Home flipping has risen in recent months but eased in March. Last month 2.3 percent of the homes that sold had previously been sold between three weeks and six months prior. That was down from a flipping rate of 2.6 percent in February but up from 1.6 percent a year ago. Last month's flipping rates varied from 1.8 percent in San Mateo and Santa Clara counties to 5.2 percent in Napa County.
San Diego-based MDA DataQuick is a division of MDA Lending Solutions, a subsidiary of Vancouver-based MacDonald Dettwiler and Associates.

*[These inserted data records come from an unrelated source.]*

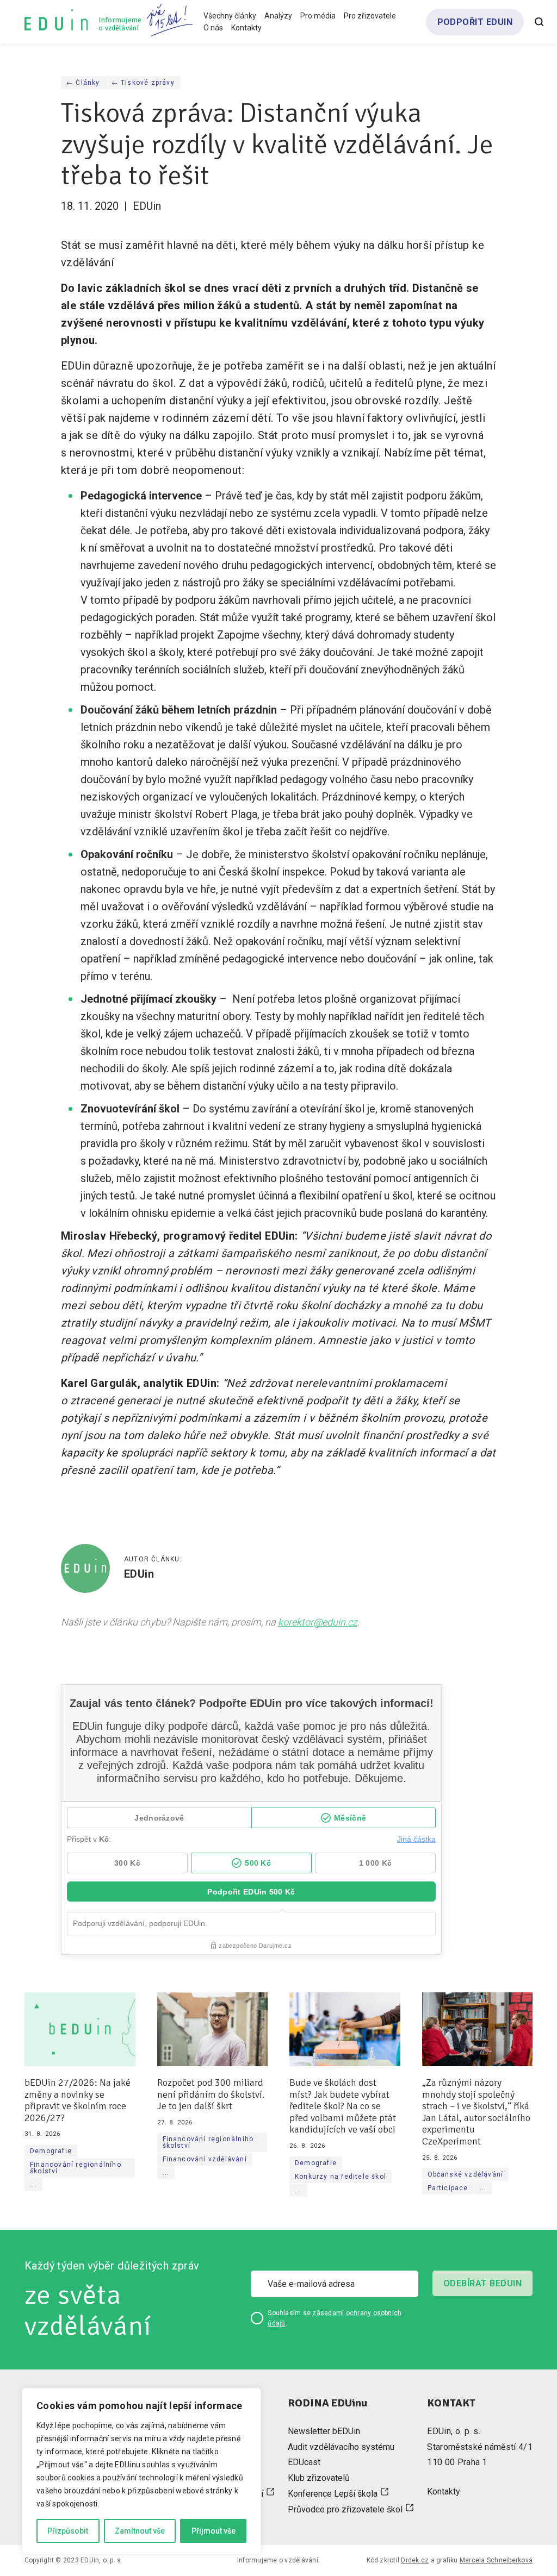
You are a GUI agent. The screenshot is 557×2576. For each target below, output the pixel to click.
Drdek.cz (415, 2560)
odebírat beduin (482, 2283)
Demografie (51, 2151)
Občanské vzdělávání (466, 2174)
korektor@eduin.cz (317, 1622)
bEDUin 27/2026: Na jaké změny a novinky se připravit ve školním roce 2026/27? (77, 2100)
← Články (83, 82)
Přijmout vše (213, 2531)
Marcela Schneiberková (496, 2560)
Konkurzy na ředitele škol (340, 2176)
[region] (141, 2471)
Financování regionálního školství (75, 2168)
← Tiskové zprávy (143, 82)
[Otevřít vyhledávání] (539, 22)
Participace (448, 2188)
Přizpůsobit (67, 2531)
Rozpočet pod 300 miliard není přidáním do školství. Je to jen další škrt (211, 2094)
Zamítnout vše (140, 2531)
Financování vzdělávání (205, 2160)
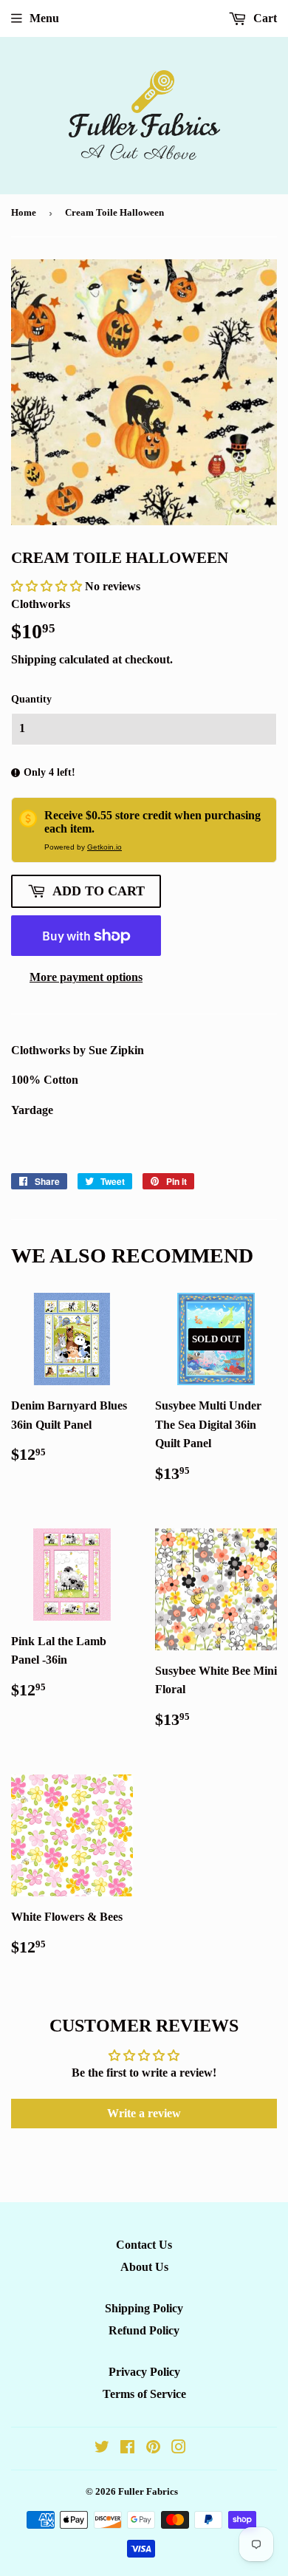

MDA DataQuick monitors real estate activity nationwide and provides information to consumers, educational institutions, public agencies, lending institutions, title companies and industry analysts. Because of late data availability, sales were estimated in Alameda and San Mateo counties.
The typical monthly mortgage payment that Bay Area buyers committed themselves to paying was $1,626 last month, up from $1,501 the previous month, and up from $1,245 a year ago. Adjusted for inflation, current payments are 38.5 percent below typical payments in the spring of 1989, the peak of the prior real estate cycle. They are 54.5 percent below the current cycle's peak in July 2007.